Friday, January 19, 2018
Public safety

State cuts funding for acclaimed Pasco alternative school

PORT RICHEY — State funding has been eliminated for the Pasco branch of AMIkids, a nonprofit alternative school that community leaders credit with helping turn troubled youth around.

The decision leaves the program scrambling to find enough money to stay open after its state contract ends June 30.

Under a new contract announced Wednesday by the Florida Department of Juvenile Justice, Melbourne-based Paxen Learning Corp. will provide a scaled-back program in eight Central Florida counties, including Pasco.

AMI's New Port Richey program has about 50 students enrolled in the alternative school. According to a DJJ contract summary, Paxen would serve 20 kids in an after-school program only. The Hillsborough and Pinellas programs will each be reduced from 53 students to 47, with Paxen and AMI each serving about half of the students.

The new contract also means AMIkids lost funding for operations in Polk, Manatee and Sarasota counties.

The news was greeted with shock and sadness from Pasco supporters, who say the AMI program has a track record of reducing recidivism.

"I understand money is a problem for everybody," said Pasco circuit judge Stanley Mills, who has been on the board of AMI's Pasco branch for 20 years. "But we've got something here that works."

Mark Carroll, AMI's executive director in Pasco, said the alternative school model is a key part of the program's success.

"A lot of kids (referred to the program) got in a lot of trouble in the school system," he said. "It doesn't take a rocket scientist to figure out the kids in a traditional setting don't fare as well."

AMI has long held the DJJ's statewide contract for day treatment services. That contract changed this year. State juvenile justice officials split the award into three regions. It also split services into programs for kids who are on conditional release from a juvenile detention center and those who are placed on probation and sent to an alternative school.

AMI won five of the six smaller contracts. Paxen will take over Central Florida's probation program under a $2.8 million contract. But the switch saves little money: AMI's proposal was $2.9 million. Overall, the department will spend $11.3 million this year on day treatment services. The total cost of the new contracts is $11.4 million.

Department spokesman C.J. Drake said splitting the contract into separate parts "gives us much more flexibility to provide the most effective services where they are needed the most."

The contract summary listed several concerns about the current program, including its focus on education instead of delinquency interventions, the limited contact with students outside the school, transportation challenges and inconsistent programming.

Officials at Paxen could not be reached Wednesday afternoon. According to its website, the company offers alternative education and life skills training courses. A year ago, the company hired Richard Semancik as its chief operating officer. In 2000, he founded Tampa-based Sunshine Youth Services, which treated kids with mental health problems.
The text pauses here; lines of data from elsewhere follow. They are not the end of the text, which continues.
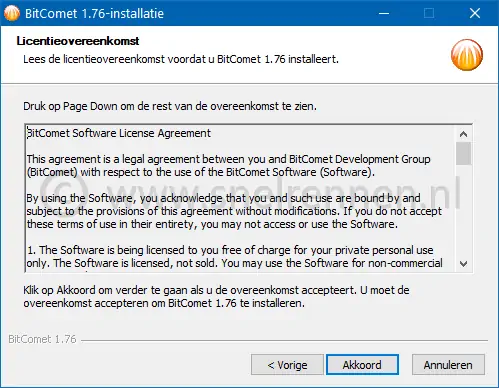Click the scroll up arrow of the license text
The height and width of the screenshot is (388, 499).
(x=463, y=134)
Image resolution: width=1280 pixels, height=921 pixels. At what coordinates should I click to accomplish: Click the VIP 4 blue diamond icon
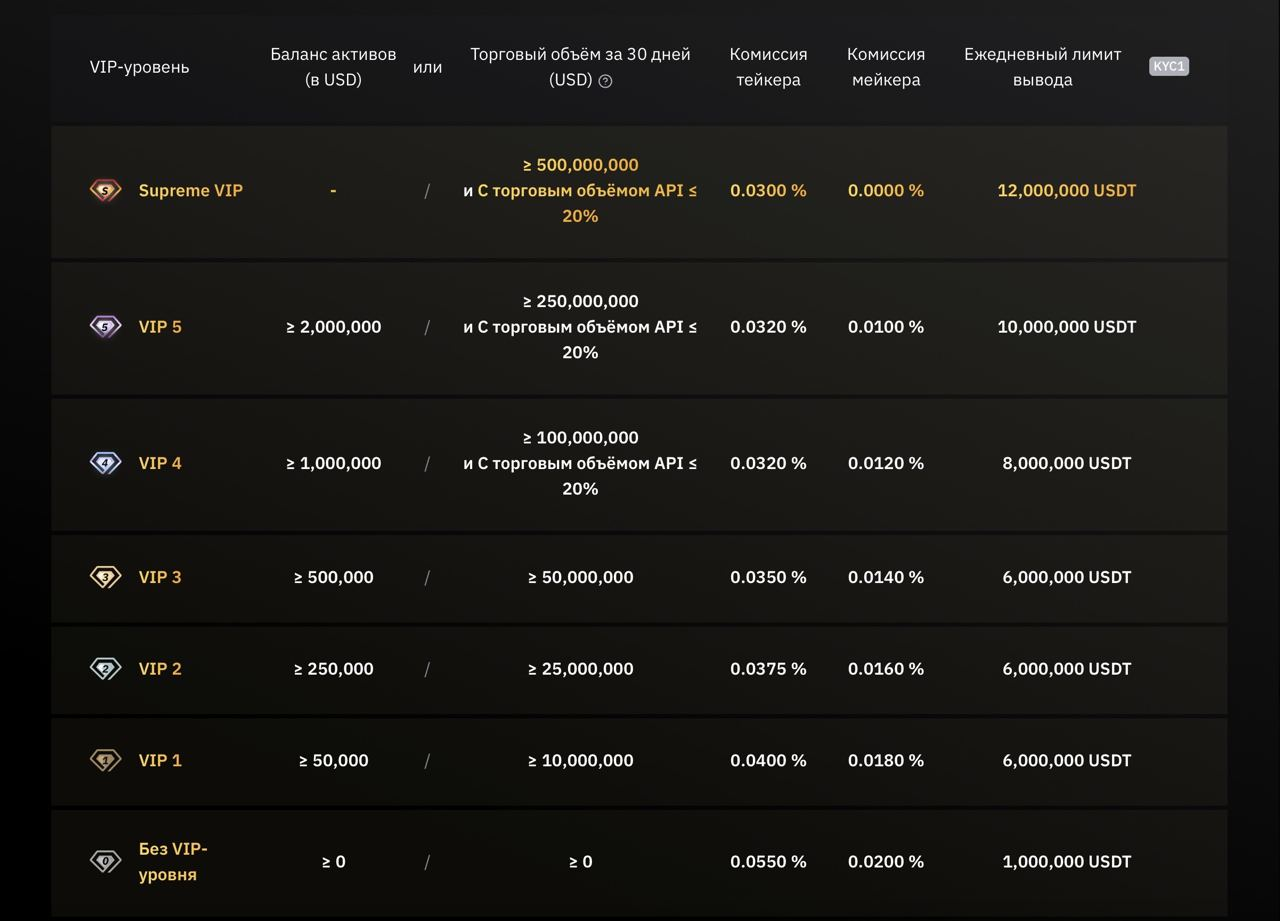pos(105,463)
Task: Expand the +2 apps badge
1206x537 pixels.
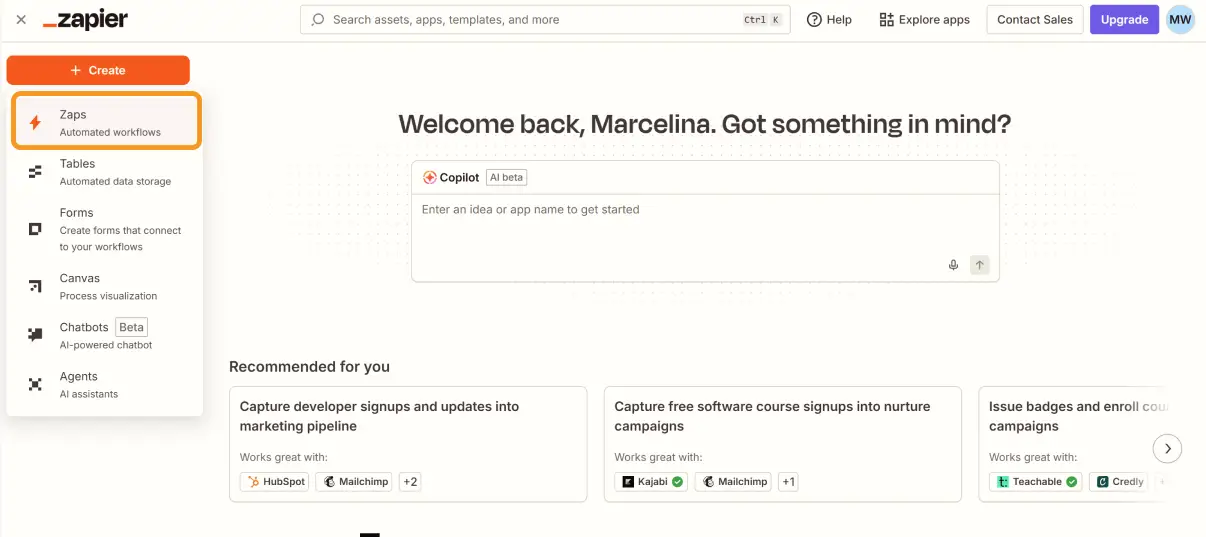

AMI's concept began in 1969 after a juvenile court judge in Fort Lauderdale sent youth to work with a marine science researcher at Florida Atlantic University. The Pasco branch was formerly known as the New Port Richey Marine Institute.

The program has scores of success stories, including Mitchell High School senior Seattle Nelson, who was profiled in the Times on Wednesday. After missing 61 days one year in middle school, a probation officer assigned him to the AMI school in New Port Richey. There he received As and Bs and earned praise from his teachers. He graduates Saturday.

"They've done an outstanding job with our young people," said Sen. Mike Fasano, R-New Port Richey. "Now all the sudden someone in Tallahassee is going to decide they're no longer needed in Pasco County."

Mills recalled the story of a former gang member from Miami who spoke 20 years ago at an annual AMI conference. Her most serious charge was attempted murder, though she was also charged with several other violent crimes. She was a former AMI student and was speaking shortly after her graduation from the University of Florida. She had just been accepted to the university's law school.

"I honestly don't think there was a dry eye in the house," he said.

Mills also remembered being stopped on a sidewalk by a man who recognized his AMI shirt. He wanted to thank Mills for the program turning his life around. The man is a plumber.

"We don't need to be producing the president of the United States or even the president of a bank," Mills said. "We need to be producing people who are going to be good solid, citizens."

The nonprofit hosts annual fundraisers and also receives money from the New Port Richey Rotary. But the bulk of its funding comes from the Department of Juvenile Justice and the Pasco school district. Carroll said DJJ's decision wipes out roughly 60 percent of his budget.

AMI officials are planning a meeting to rescue some of the programs that lost state funding. In Pasco, that could mean running the program with closer ties to the school district.

"Right now we're working with leaders of the community to try to come together to save the programs," said Shawna Vercher, a spokeswoman at AMI's national headquarters in Tampa. "We're not giving up."